[Data for the task Boundary: Start]
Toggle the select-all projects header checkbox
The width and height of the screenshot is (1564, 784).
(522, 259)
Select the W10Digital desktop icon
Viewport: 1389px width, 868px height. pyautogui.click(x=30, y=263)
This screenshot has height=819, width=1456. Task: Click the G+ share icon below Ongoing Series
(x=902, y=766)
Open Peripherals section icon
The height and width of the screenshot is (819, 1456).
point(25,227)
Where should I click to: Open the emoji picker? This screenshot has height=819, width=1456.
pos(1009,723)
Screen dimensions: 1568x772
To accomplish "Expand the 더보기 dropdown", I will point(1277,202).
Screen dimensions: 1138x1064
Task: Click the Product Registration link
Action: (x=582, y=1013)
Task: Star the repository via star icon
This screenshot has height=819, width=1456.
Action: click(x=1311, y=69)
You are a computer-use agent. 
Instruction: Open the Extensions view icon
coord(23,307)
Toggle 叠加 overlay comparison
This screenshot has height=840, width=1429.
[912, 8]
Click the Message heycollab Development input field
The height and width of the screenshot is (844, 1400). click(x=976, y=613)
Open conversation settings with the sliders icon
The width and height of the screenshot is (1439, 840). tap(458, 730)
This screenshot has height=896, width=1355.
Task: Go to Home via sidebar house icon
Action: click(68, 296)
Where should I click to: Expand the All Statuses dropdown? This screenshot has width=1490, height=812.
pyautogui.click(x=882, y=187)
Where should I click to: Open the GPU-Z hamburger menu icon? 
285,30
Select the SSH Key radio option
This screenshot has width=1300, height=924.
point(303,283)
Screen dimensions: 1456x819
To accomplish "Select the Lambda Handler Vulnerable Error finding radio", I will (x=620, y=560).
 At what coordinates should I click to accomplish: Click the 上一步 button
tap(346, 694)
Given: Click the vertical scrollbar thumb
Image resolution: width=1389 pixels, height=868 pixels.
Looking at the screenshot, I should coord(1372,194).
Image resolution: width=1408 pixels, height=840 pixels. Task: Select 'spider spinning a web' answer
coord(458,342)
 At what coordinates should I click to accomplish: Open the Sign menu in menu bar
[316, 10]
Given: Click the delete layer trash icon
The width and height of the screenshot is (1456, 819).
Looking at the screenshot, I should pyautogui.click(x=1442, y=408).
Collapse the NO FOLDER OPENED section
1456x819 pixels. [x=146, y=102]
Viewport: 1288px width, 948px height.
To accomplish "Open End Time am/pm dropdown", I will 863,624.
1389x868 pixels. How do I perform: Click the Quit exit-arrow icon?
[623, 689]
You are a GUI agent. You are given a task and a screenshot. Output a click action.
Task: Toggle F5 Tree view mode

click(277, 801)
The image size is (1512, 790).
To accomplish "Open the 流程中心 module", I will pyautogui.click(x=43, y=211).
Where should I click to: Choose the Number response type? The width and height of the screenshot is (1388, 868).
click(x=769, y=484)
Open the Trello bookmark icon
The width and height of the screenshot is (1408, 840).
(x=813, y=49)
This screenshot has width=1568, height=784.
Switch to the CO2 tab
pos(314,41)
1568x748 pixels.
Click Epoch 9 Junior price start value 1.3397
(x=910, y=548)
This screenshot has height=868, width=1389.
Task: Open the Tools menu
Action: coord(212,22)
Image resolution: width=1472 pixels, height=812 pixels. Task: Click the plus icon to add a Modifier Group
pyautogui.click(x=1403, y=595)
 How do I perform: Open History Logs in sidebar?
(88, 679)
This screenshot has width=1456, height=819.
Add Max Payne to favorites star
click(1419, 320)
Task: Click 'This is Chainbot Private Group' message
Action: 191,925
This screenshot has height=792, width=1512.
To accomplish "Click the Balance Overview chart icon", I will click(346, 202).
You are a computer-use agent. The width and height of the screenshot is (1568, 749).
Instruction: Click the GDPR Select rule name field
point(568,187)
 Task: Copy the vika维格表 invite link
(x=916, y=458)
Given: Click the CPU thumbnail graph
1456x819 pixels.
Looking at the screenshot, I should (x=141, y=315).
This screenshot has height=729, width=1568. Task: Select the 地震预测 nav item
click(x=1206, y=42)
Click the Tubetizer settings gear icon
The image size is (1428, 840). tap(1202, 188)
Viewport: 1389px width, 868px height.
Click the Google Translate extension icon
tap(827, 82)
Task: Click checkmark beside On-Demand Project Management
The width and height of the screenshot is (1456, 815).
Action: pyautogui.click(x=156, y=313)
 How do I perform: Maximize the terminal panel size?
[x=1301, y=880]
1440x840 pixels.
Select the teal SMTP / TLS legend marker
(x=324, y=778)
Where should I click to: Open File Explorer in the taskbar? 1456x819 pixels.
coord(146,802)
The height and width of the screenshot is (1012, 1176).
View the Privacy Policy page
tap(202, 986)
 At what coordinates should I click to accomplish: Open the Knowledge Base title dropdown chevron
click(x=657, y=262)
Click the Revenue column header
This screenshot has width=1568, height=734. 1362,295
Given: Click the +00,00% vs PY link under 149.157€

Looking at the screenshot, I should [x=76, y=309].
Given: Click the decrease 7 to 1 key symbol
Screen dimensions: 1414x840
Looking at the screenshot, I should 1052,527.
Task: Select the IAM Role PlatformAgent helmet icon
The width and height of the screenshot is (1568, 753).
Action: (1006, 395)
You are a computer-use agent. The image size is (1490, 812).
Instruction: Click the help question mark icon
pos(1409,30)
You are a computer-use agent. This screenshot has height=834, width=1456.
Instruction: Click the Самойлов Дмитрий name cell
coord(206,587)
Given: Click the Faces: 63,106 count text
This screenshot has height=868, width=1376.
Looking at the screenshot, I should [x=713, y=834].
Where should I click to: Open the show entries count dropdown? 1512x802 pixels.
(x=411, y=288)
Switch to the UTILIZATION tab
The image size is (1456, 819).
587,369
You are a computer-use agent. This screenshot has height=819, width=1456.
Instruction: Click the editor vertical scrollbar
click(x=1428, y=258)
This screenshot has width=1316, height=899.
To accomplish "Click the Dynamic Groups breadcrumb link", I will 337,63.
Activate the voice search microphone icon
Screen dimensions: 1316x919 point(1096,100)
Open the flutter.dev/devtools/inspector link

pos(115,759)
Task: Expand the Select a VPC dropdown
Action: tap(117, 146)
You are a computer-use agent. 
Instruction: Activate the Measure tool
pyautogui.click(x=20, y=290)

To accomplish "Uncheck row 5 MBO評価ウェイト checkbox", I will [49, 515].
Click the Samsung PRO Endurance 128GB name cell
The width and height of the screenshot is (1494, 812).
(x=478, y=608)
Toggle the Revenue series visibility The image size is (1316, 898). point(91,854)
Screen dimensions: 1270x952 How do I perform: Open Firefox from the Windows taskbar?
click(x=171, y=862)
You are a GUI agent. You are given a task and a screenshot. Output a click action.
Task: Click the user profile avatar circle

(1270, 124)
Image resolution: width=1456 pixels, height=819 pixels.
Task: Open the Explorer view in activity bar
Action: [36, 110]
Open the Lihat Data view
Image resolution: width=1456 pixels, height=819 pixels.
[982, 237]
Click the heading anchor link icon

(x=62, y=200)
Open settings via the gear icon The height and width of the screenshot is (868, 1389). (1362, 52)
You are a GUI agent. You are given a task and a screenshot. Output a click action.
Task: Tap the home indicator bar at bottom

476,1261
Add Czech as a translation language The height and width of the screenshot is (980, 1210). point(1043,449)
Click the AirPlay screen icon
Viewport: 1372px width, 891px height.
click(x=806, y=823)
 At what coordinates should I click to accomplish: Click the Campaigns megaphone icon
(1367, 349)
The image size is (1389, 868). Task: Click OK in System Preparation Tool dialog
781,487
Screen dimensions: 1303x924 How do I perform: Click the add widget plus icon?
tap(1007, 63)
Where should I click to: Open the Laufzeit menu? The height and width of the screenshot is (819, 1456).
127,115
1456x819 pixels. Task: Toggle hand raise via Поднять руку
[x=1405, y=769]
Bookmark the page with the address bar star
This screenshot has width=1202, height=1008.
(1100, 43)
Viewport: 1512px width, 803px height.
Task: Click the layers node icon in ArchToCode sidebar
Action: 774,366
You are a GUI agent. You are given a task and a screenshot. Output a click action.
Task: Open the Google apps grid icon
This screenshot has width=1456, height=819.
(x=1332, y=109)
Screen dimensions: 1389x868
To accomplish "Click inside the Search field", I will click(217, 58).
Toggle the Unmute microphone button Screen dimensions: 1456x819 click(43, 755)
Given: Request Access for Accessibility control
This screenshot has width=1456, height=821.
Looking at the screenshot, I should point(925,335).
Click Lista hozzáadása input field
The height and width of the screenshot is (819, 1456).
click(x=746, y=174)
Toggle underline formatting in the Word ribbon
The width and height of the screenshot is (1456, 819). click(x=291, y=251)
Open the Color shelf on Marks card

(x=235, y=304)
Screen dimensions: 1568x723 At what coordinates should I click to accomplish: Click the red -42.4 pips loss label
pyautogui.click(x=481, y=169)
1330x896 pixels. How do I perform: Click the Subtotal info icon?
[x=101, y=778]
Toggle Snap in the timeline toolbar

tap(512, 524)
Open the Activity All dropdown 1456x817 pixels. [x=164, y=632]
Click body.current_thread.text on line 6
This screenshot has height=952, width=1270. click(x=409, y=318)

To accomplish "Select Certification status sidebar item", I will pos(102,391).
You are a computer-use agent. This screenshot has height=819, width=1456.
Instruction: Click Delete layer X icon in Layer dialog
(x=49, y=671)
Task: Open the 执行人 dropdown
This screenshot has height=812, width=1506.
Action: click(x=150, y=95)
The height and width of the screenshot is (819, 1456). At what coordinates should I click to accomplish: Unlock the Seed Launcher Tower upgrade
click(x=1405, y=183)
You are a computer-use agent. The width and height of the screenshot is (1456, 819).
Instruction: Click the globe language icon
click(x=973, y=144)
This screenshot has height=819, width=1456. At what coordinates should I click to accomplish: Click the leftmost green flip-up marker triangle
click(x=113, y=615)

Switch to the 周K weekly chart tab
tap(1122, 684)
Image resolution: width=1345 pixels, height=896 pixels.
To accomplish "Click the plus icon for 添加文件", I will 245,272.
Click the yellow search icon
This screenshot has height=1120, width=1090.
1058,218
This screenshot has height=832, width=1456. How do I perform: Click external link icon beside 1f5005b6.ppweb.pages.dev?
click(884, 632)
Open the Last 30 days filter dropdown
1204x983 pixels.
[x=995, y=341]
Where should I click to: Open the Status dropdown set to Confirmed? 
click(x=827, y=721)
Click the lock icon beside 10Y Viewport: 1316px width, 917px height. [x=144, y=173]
[Data for the task Boundary: End]
§ Try it
Whenever the word "computer" appears in a line of the listing, copy out that line.

§ Task answer
You are a computer-use agent. 
You are a computer-use agent. The width and height of the screenshot is (1568, 749).
You are a computer-use agent. The image size is (1490, 812).
You are a computer-use agent. This screenshot has height=834, width=1456.
You are a computer-use agent. This screenshot has height=819, width=1456.
You are a computer-use agent. 
You are a computer-use agent. This screenshot has height=819, width=1456.
You are a computer-use agent. The width and height of the screenshot is (1456, 819).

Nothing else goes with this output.